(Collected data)
★ ★ ★ ★ ★ ★ ★

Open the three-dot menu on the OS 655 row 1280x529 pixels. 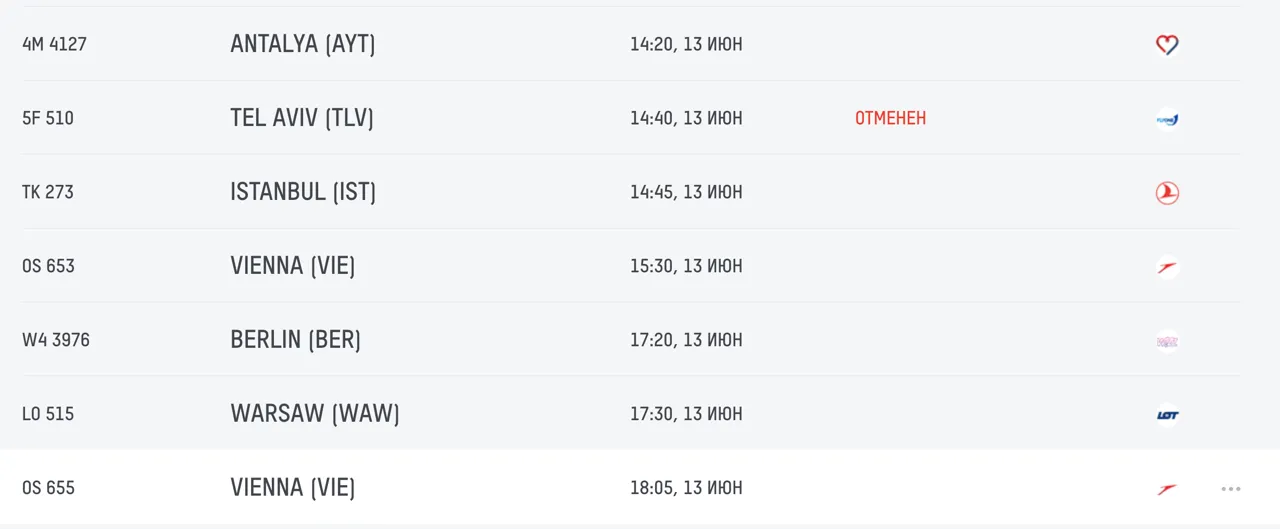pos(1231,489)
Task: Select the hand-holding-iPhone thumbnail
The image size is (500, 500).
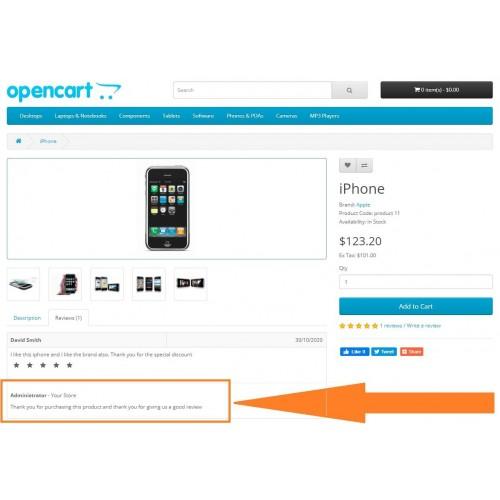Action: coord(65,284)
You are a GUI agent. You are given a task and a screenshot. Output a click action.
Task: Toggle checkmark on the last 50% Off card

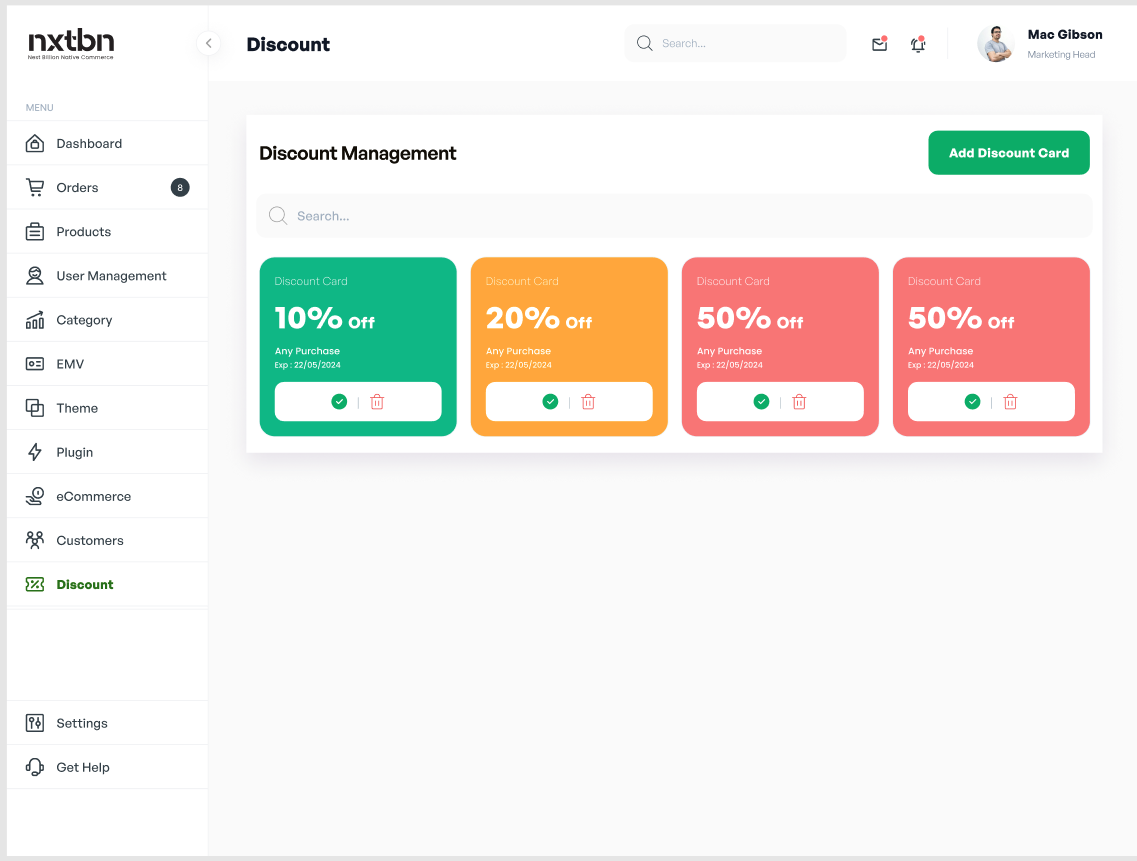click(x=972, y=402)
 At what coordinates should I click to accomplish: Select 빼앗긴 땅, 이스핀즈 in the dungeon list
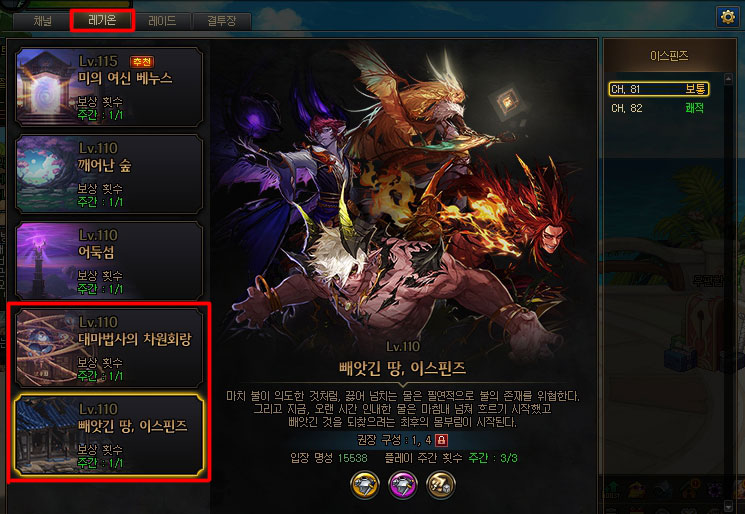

★ ★ ★ ★ ★ ★ ★

> [To be done]:
Convert the data above into a JSON list of strings, starting with the line that contains "You are a GUI" and continuing to the end of the data, one string per line, with blank lines and pictures left out.

> [Response below]:
[
  "You are a GUI agent. You are given a task and a screenshot. Output a click action.",
  "Task: Toggle checkmark on the last 50% Off card",
  "click(x=972, y=402)",
  " At what coordinates should I click to accomplish: Select 빼앗긴 땅, 이스핀즈 in the dungeon list"
]